Start

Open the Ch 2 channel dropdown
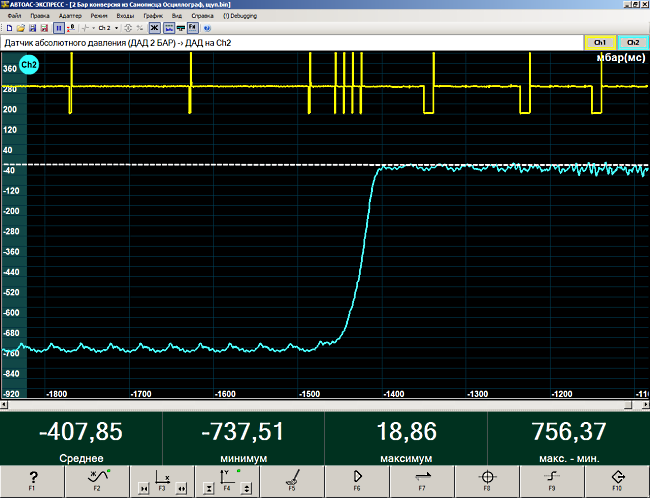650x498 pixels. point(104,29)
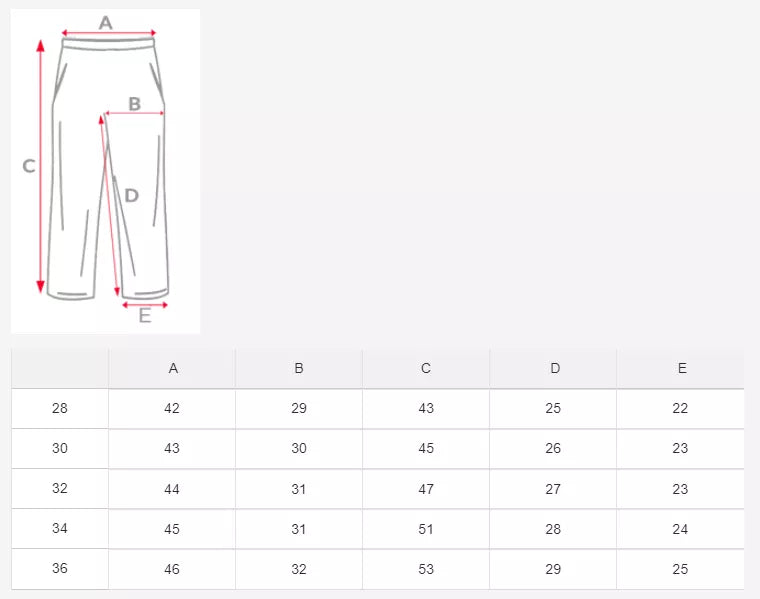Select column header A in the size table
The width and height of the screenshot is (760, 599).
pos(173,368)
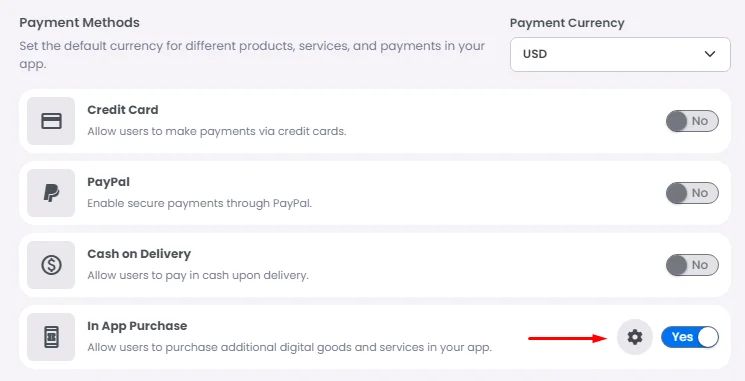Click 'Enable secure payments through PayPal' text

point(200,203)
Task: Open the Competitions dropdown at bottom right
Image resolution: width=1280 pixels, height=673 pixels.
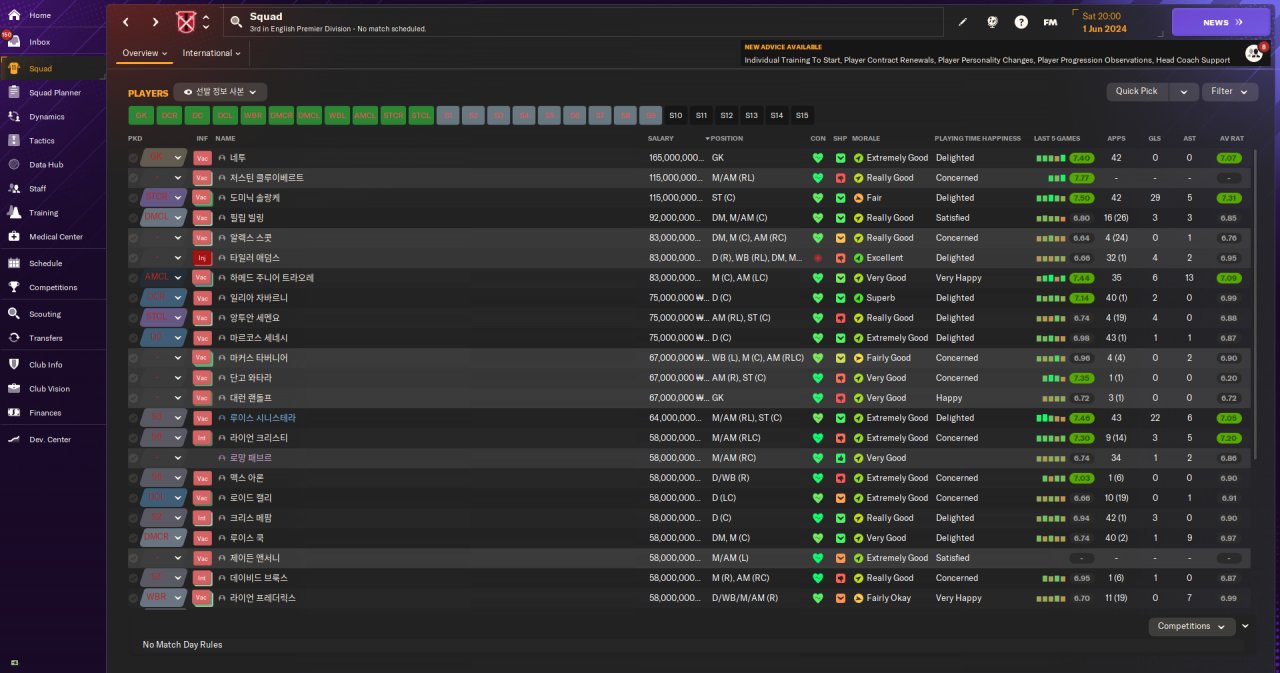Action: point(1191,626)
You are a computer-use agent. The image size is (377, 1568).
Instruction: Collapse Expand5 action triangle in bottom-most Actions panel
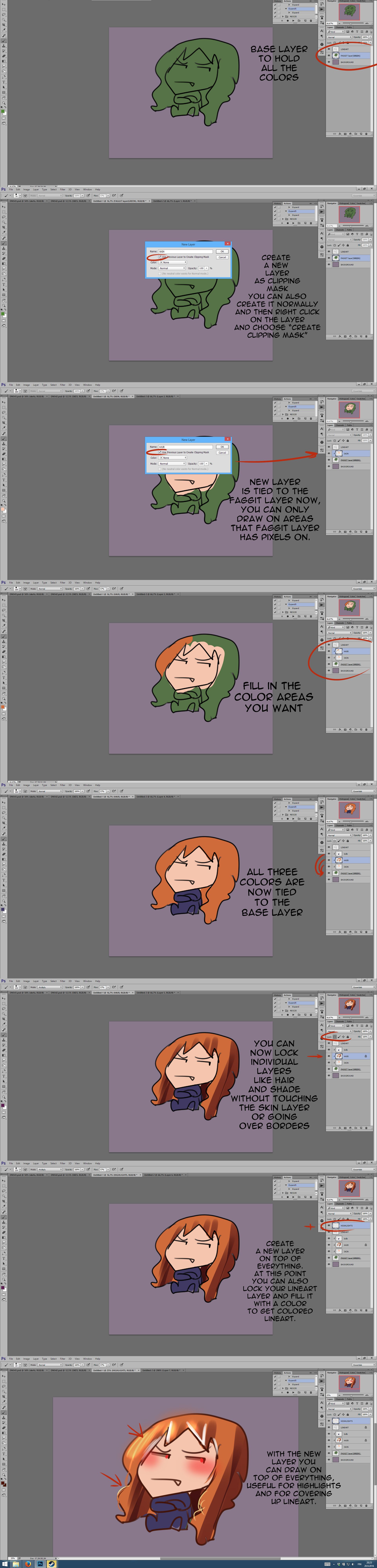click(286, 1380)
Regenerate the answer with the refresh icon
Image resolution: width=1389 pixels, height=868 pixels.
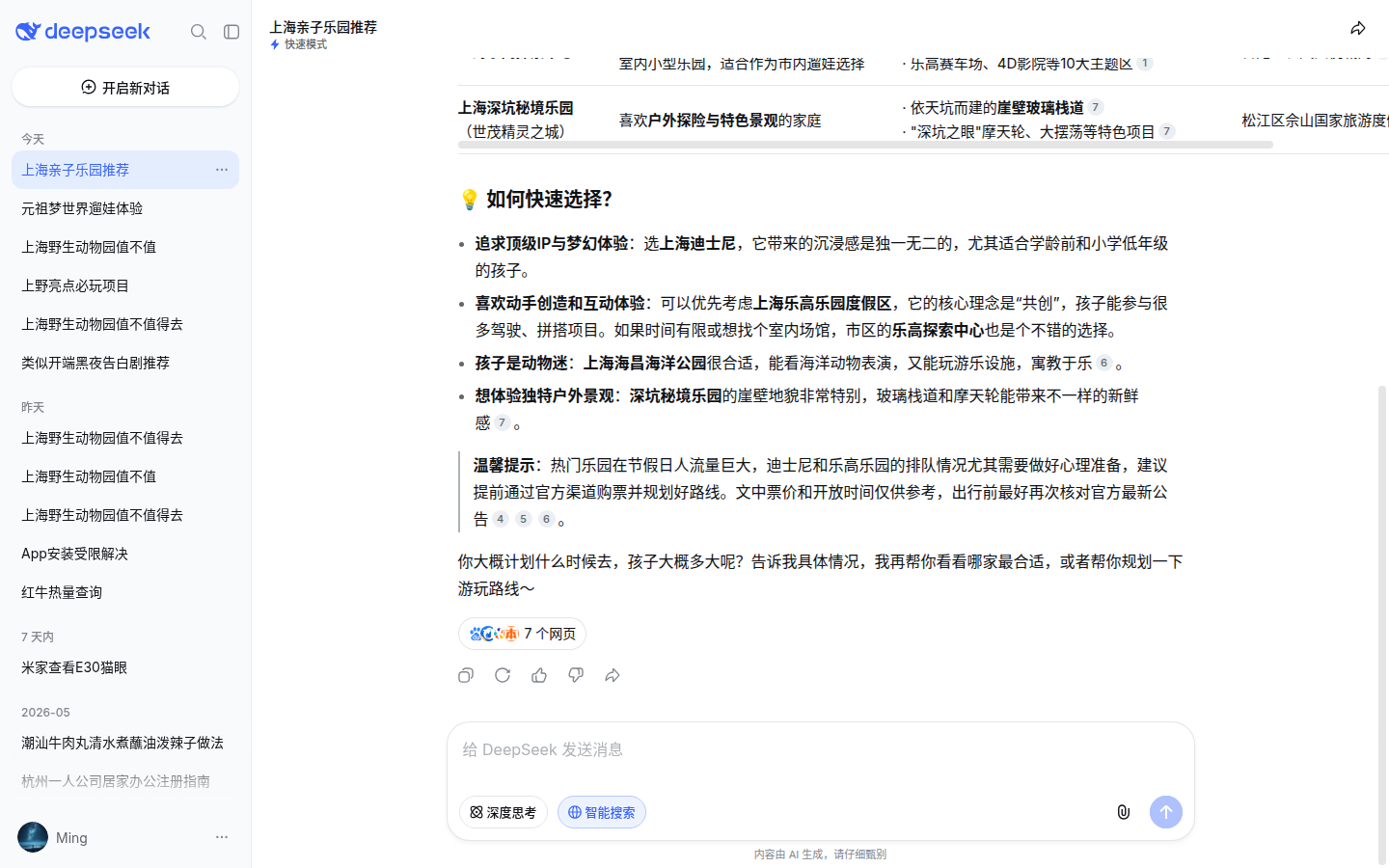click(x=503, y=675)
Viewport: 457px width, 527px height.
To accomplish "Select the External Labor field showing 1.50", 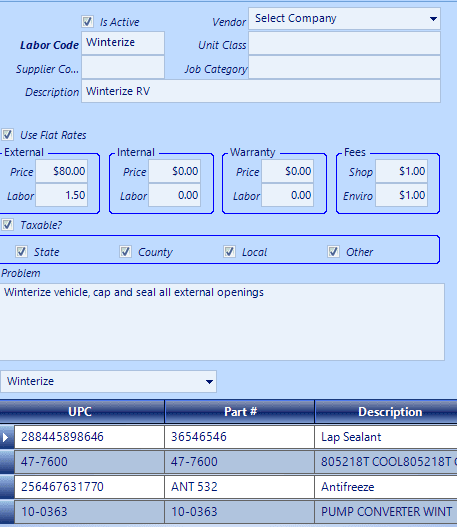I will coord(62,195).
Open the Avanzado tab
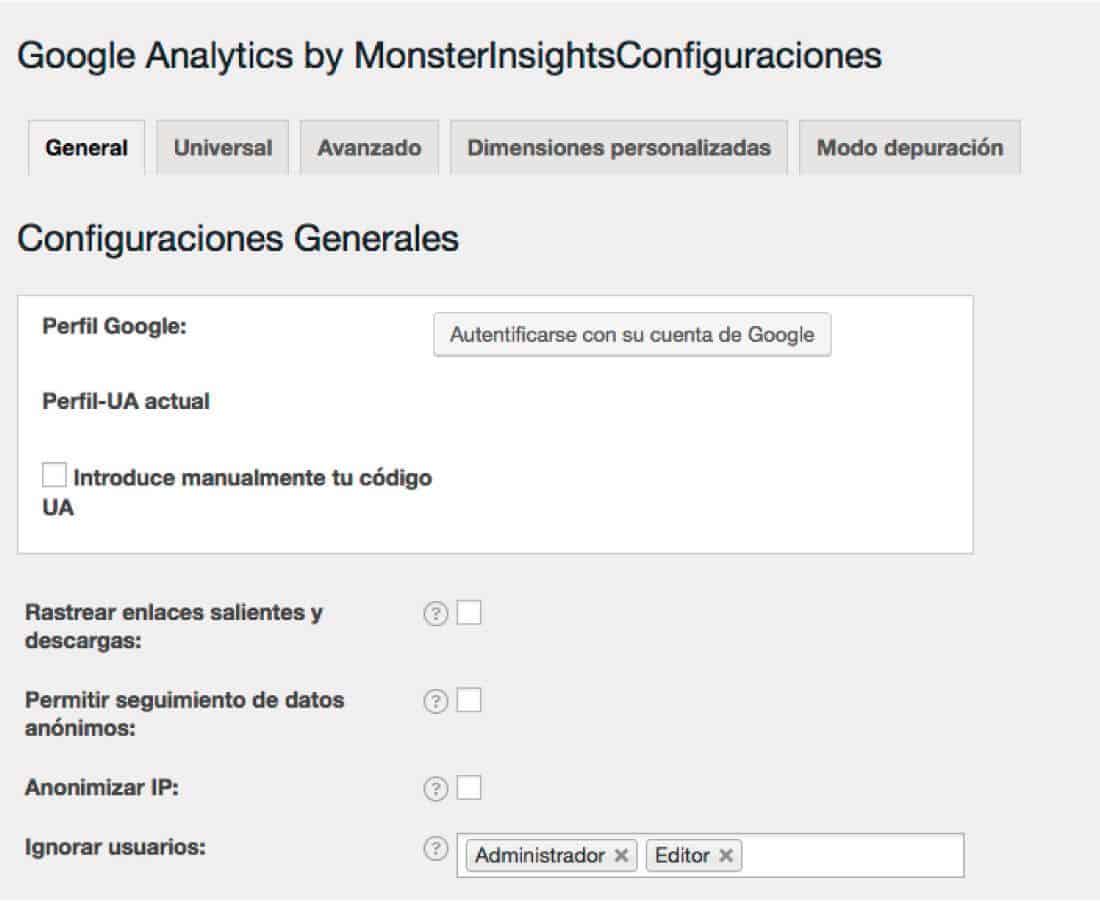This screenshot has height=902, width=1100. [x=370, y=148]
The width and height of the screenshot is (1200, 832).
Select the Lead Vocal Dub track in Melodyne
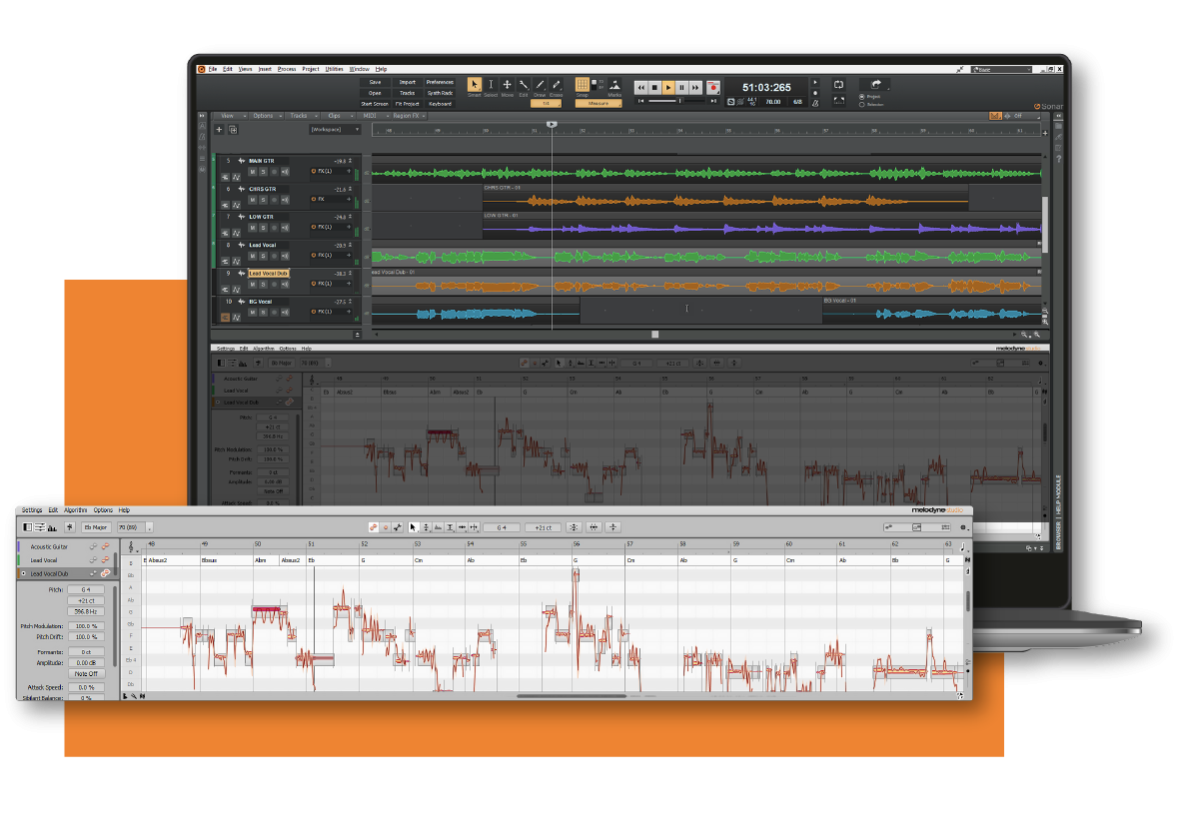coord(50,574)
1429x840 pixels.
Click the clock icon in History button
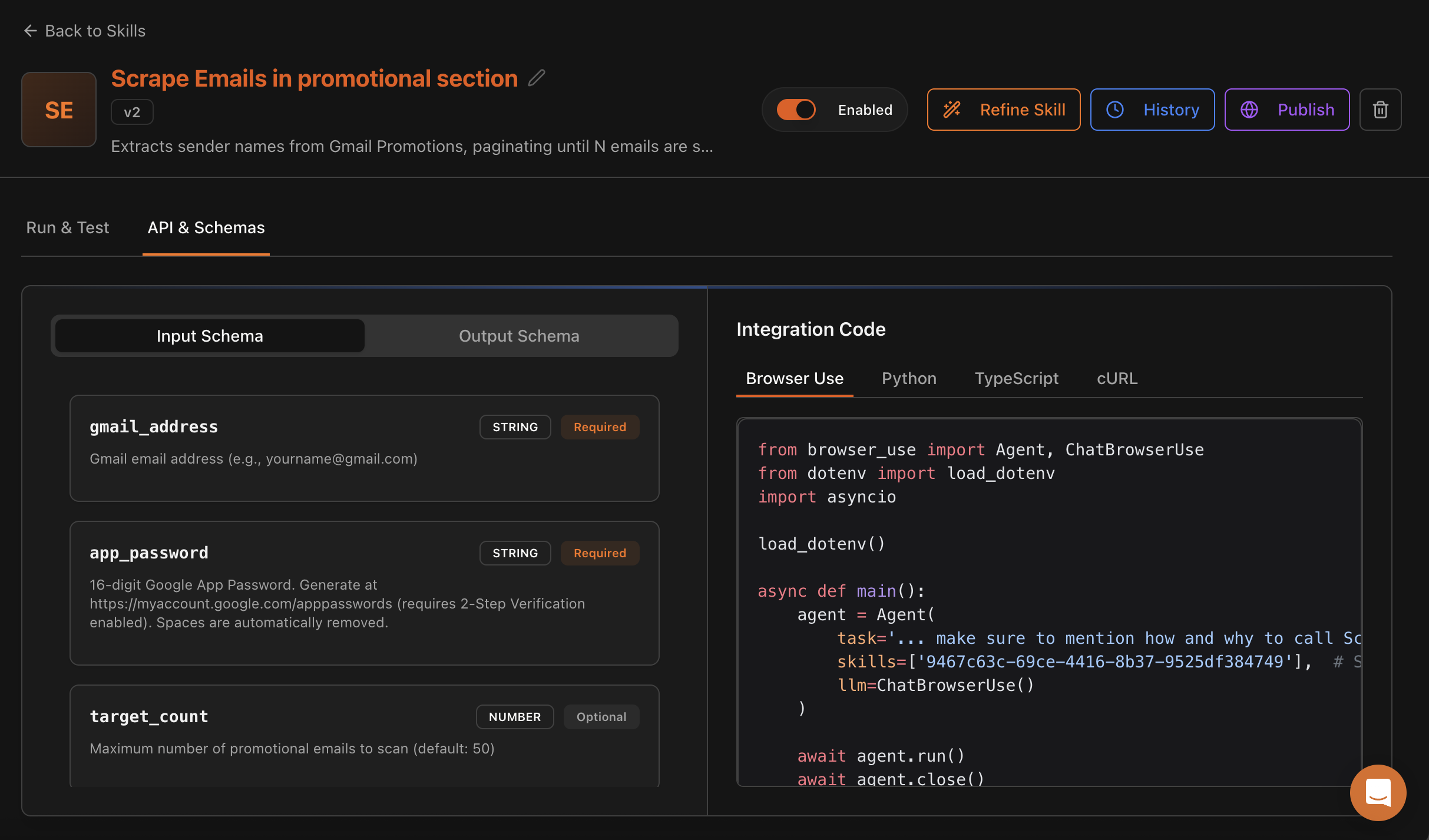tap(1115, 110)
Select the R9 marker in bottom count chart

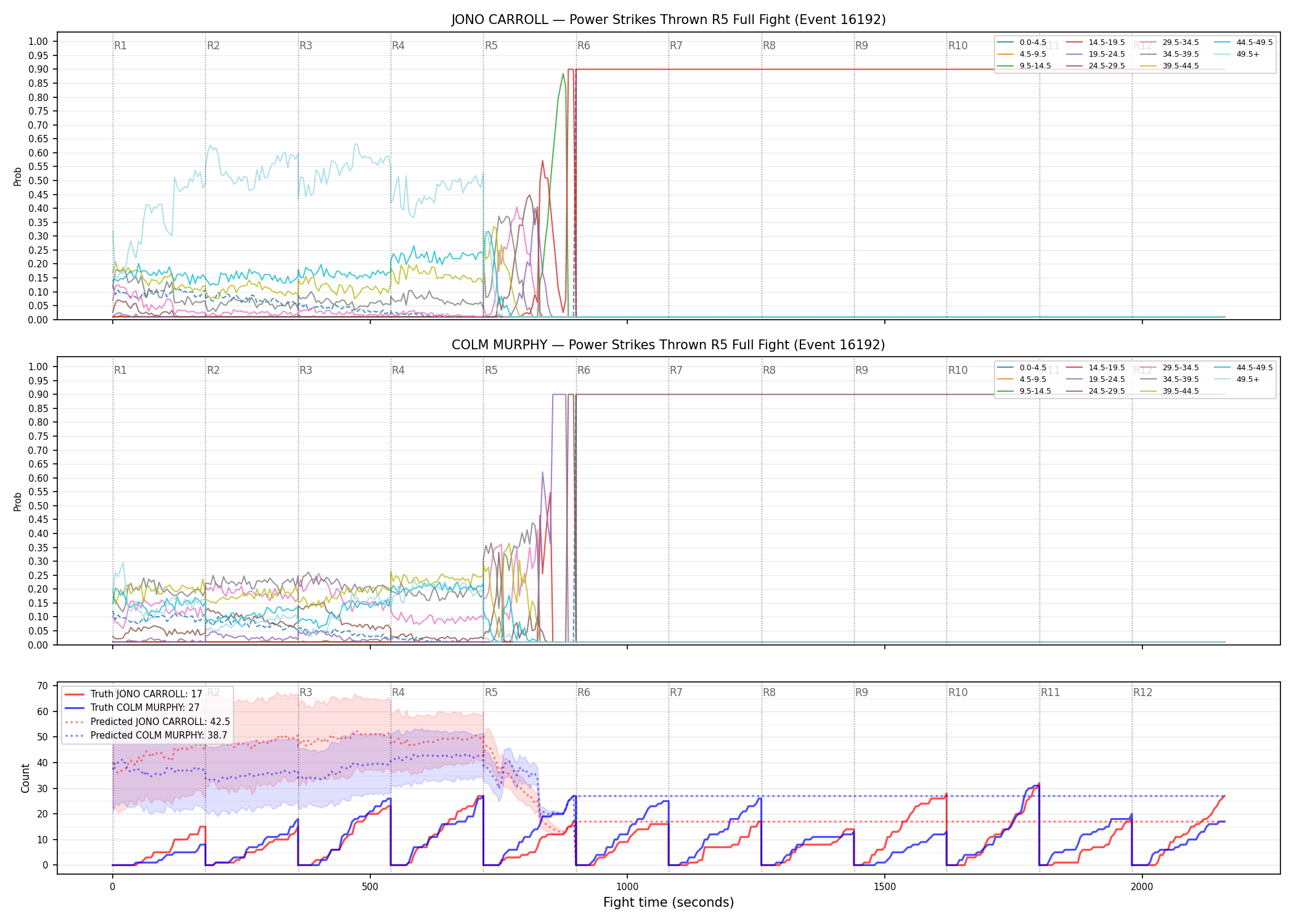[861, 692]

End

**Your goal:**
Reproduce the records word for word from the line with "1429x840 pixels." through the end of the records, leaving out the pictures.

**Full answer:**
1429x840 pixels.
Click the clock icon in History button
tap(1115, 110)
Select the R9 marker in bottom count chart

[861, 692]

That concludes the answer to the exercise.